Text shown Start Marker

Obviously we have 50 Shades of Grey
Grey as another example of this, Mr Grey being the impossibly Alpha yet troubled man who seeks solace from his hidden complex in the affections of a plain Jane. It is quite obvious that the likes of Christian Grey would be able to date wealthy, upper-class models (um, if he got rid of his abusive streak). But invariably, men like Grey settle (if we base matters off raw SMV). And this is the porno lesson young women learn, and even some older women have internalized thanks to joking-OK-maybe-not mixing it up with actual feminist rhetoric. That Real Men will get over themselves and their big fat ego, committing to/marrying a Real Woman. There is a reason that the ravishment fantasy is so damn popular; a high value man uncontrollable desiring you and wanting to commit to you.
Yo Radical One said to me earlier [sic] “what kind of love is it to settle? Love should be intense and passionate” to which my response was:
Well obviously nobody who wants to make a buck sells it like that, mate.

Text shown End Marker
Information given Start Marker

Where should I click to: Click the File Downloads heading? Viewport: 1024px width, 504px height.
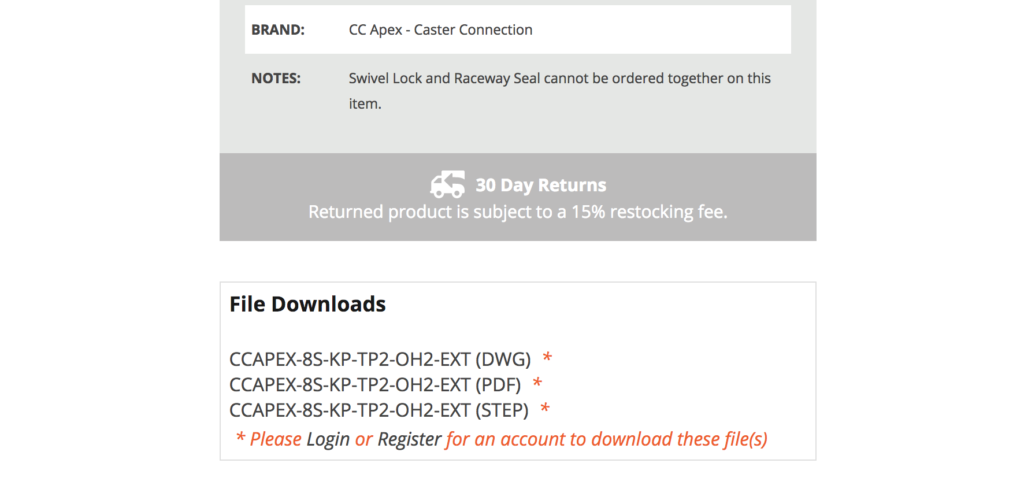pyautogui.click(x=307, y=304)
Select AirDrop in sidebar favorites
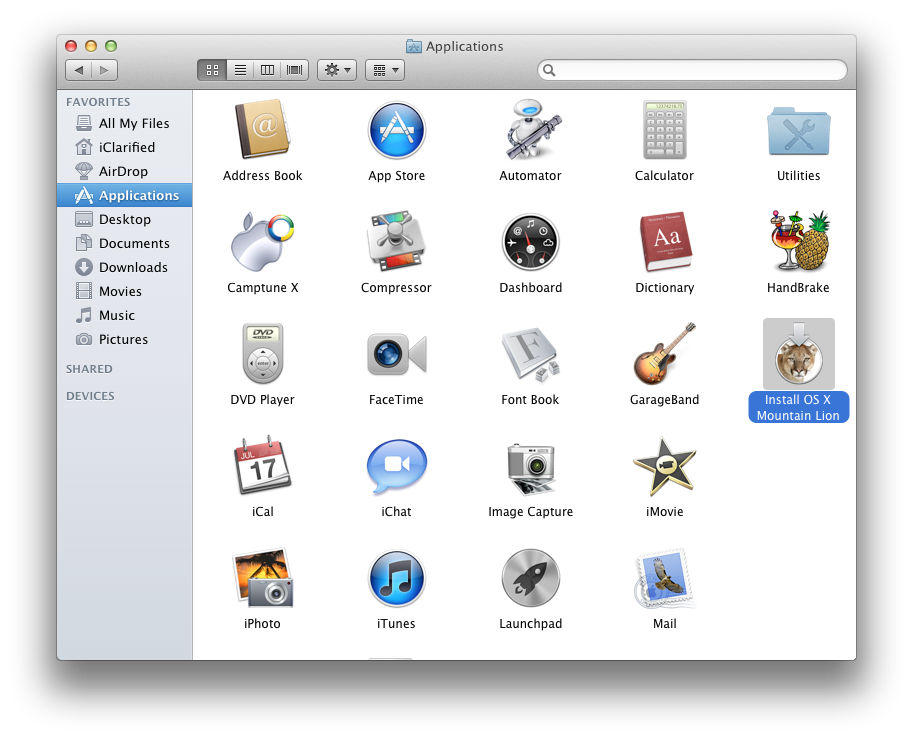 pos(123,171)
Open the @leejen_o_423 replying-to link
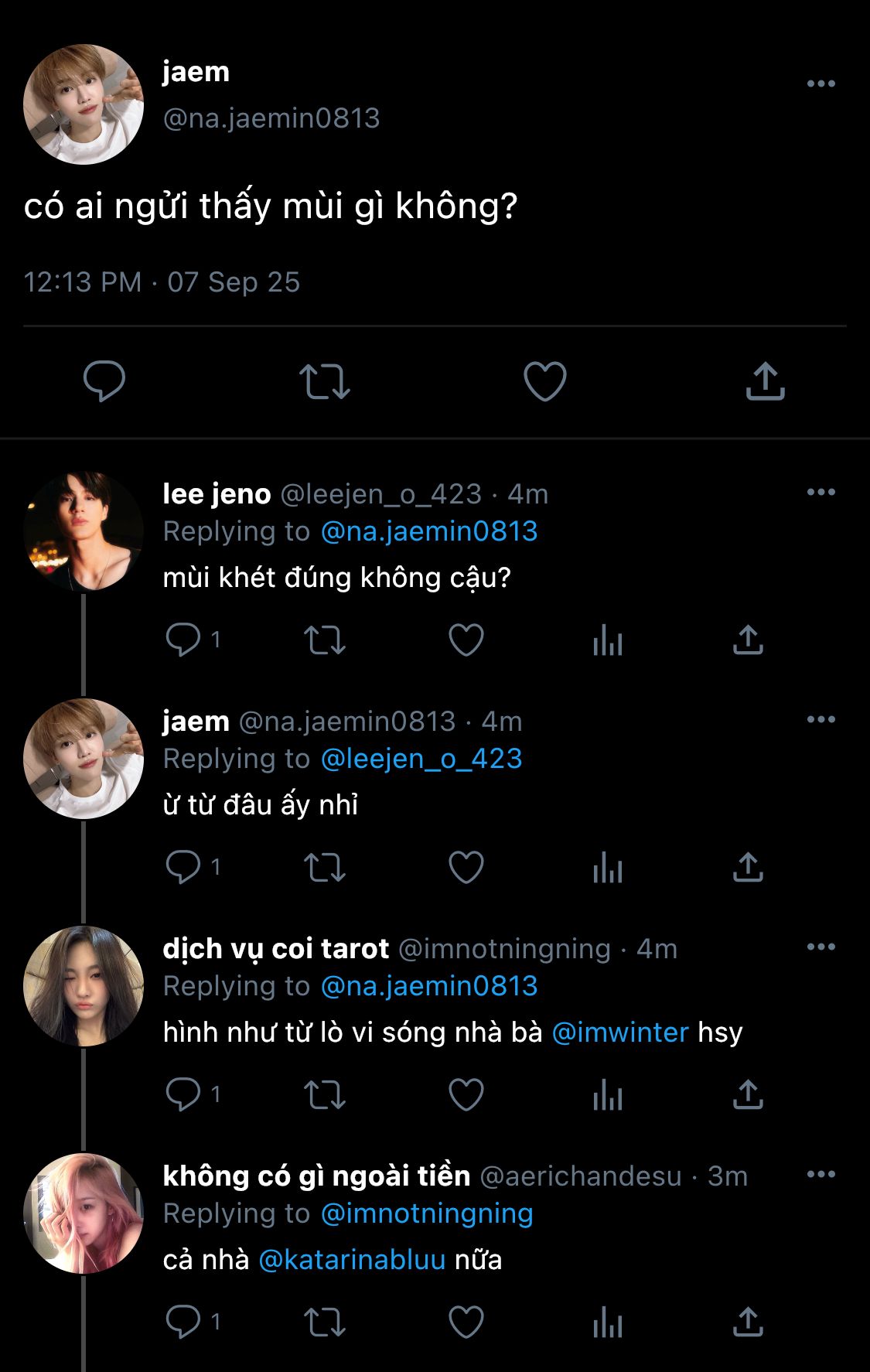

Information given End Marker

In the passage on 50 Shades of Grey, what are all the different name forms used for the male lead character? This data stands apart from the passage on 50 Shades of Grey.

Mr Grey, Christian Grey, Grey